### Problem requirements
In the corporate governance excerpt below, condense the paragraph beginning "Companies must expand their use of technology" into a short lead-in sentence followed by a bulleted list of what the website section must include.

### Selection
· · · ·
The Decision reinforces the requirement for companies to develop and rely on their information technology infrastructure for disclosure and communication purposes.

Companies must expand their use of technology to communicate with shareholders, investors, and stakeholders, including by establishing a dedicated corporate governance section on the company’s website. At a minimum, the Decision clarifies that this section should include at a minimum the details of: the company’s profile, vision, mission and business; management structure; board members; chief executive officer and executive management; ownership structure, including unlisted subsidiaries and affiliates; annual financial statements for at least the last five years, where applicable; annual governance reports; general assembly materials for at least the last three years, where applicable; investor relations contact details; the approved dividend distribution policy; and company contact information.

CMA Electronic Portal and Governance Forms

The Decision formalizes the submission of governance-related forms through the CMA’s electronic portal, iFSAH. iFSAH is the CMA’s electronic filing and disclosure portal through which CMA-licensed entities and licensed funds must submit their disclosures and periodic reports in their capacity as CMA-licensed companies or funds.
· · · ·
### Material
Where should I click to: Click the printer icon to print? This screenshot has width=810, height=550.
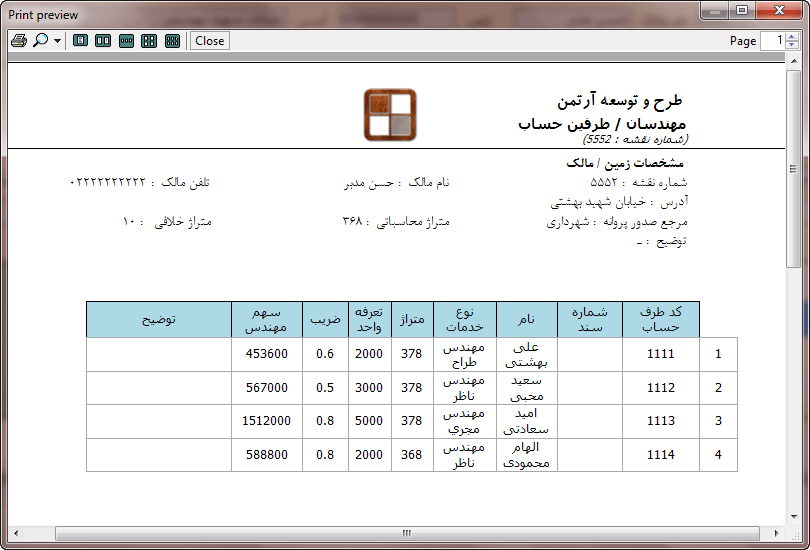click(x=18, y=41)
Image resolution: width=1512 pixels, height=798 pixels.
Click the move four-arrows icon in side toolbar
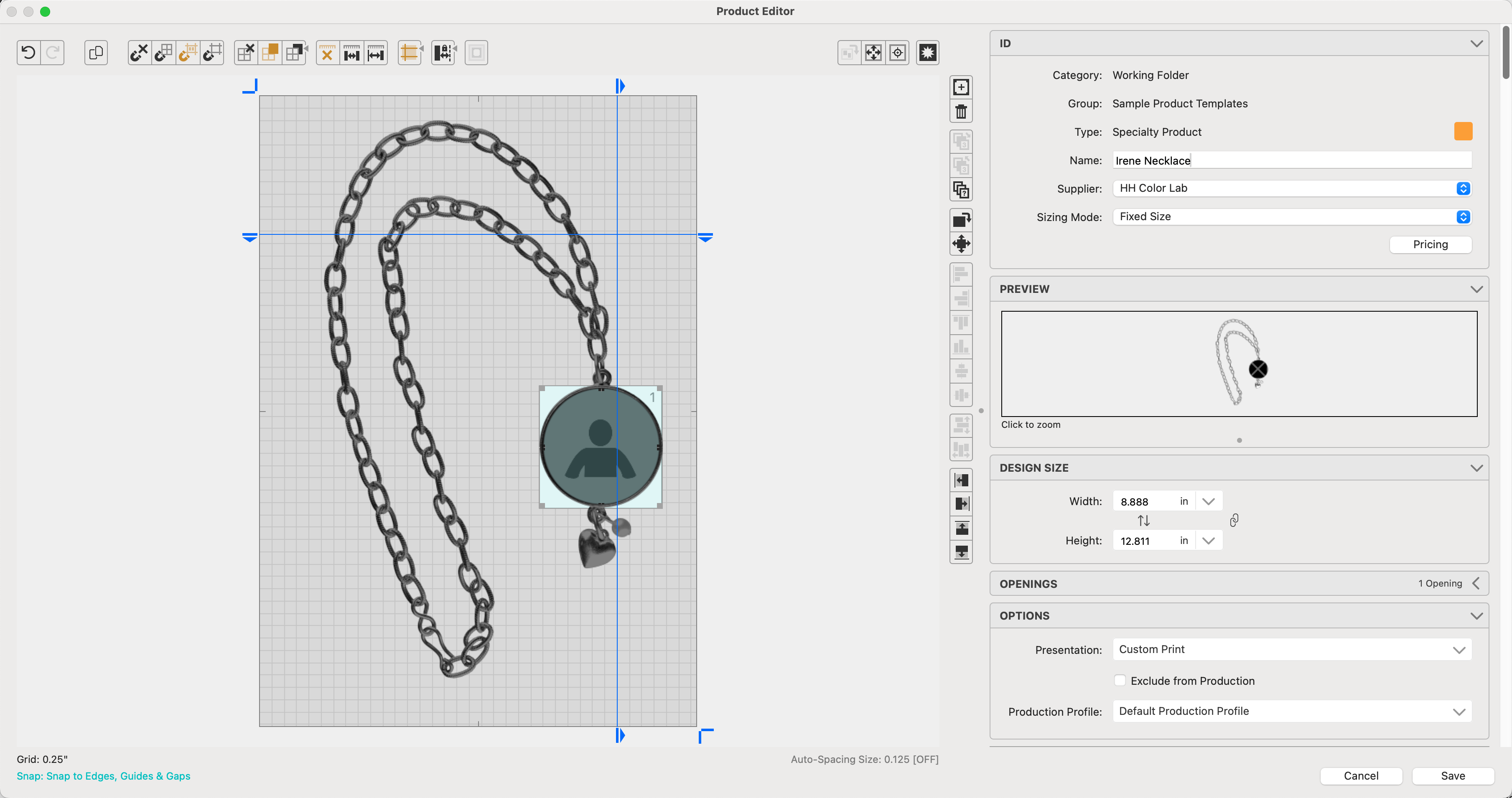[961, 244]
· · · ·
### Response to the exercise
Companies must use technology more to communicate with shareholders, investors, and stakeholders, including through a dedicated corporate governance section on their website that includes, at a minimum:
- Company profile, vision, mission, and business
- Management structure
- Board members
- Chief executive officer and executive management
- Ownership structure, including unlisted subsidiaries and affiliates
- Annual financial statements for at least the last five years, where applicable
- Annual governance reports
- General assembly materials for at least the last three years, where applicable
- Investor relations contact details
- Approved dividend distribution policy
- Company contact information